-- begin --

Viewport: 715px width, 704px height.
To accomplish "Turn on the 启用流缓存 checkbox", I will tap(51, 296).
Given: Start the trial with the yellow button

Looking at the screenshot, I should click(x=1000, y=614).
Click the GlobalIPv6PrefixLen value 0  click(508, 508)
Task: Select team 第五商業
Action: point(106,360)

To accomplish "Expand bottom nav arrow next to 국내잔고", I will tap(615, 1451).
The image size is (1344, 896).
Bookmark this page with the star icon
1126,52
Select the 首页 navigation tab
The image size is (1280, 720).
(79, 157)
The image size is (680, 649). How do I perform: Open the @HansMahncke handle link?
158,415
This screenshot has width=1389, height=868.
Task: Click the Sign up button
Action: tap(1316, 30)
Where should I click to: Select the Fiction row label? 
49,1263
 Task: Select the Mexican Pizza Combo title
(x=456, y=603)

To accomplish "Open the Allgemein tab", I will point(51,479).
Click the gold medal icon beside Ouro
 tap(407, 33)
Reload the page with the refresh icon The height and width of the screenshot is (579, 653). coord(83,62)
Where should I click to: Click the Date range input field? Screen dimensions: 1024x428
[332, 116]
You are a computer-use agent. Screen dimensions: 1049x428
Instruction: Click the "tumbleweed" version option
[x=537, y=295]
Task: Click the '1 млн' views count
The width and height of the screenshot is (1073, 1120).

-- end --

Given exercise
Please copy these lines exactly as they appear above, from the first to the last.

Answer in full
Viewport: 715px width, 704px height.
To accomplish "Turn on the 启用流缓存 checkbox", I will tap(51, 296).
Given: Start the trial with the yellow button

Looking at the screenshot, I should click(x=1000, y=614).
Click the GlobalIPv6PrefixLen value 0  click(508, 508)
Task: Select team 第五商業
Action: point(106,360)

To accomplish "Expand bottom nav arrow next to 국내잔고", I will tap(615, 1451).
The image size is (1344, 896).
Bookmark this page with the star icon
1126,52
Select the 首页 navigation tab
The image size is (1280, 720).
(79, 157)
The image size is (680, 649). How do I perform: Open the @HansMahncke handle link?
158,415
This screenshot has width=1389, height=868.
Task: Click the Sign up button
Action: tap(1316, 30)
Where should I click to: Select the Fiction row label? 
49,1263
 Task: Select the Mexican Pizza Combo title
(x=456, y=603)

To accomplish "Open the Allgemein tab", I will point(51,479).
Click the gold medal icon beside Ouro
 tap(407, 33)
Reload the page with the refresh icon The height and width of the screenshot is (579, 653). coord(83,62)
Where should I click to: Click the Date range input field? Screen dimensions: 1024x428
[332, 116]
You are a computer-use agent. Screen dimensions: 1049x428
Instruction: Click the "tumbleweed" version option
[x=537, y=295]
Task: Click the '1 млн' views count
The width and height of the screenshot is (1073, 1120).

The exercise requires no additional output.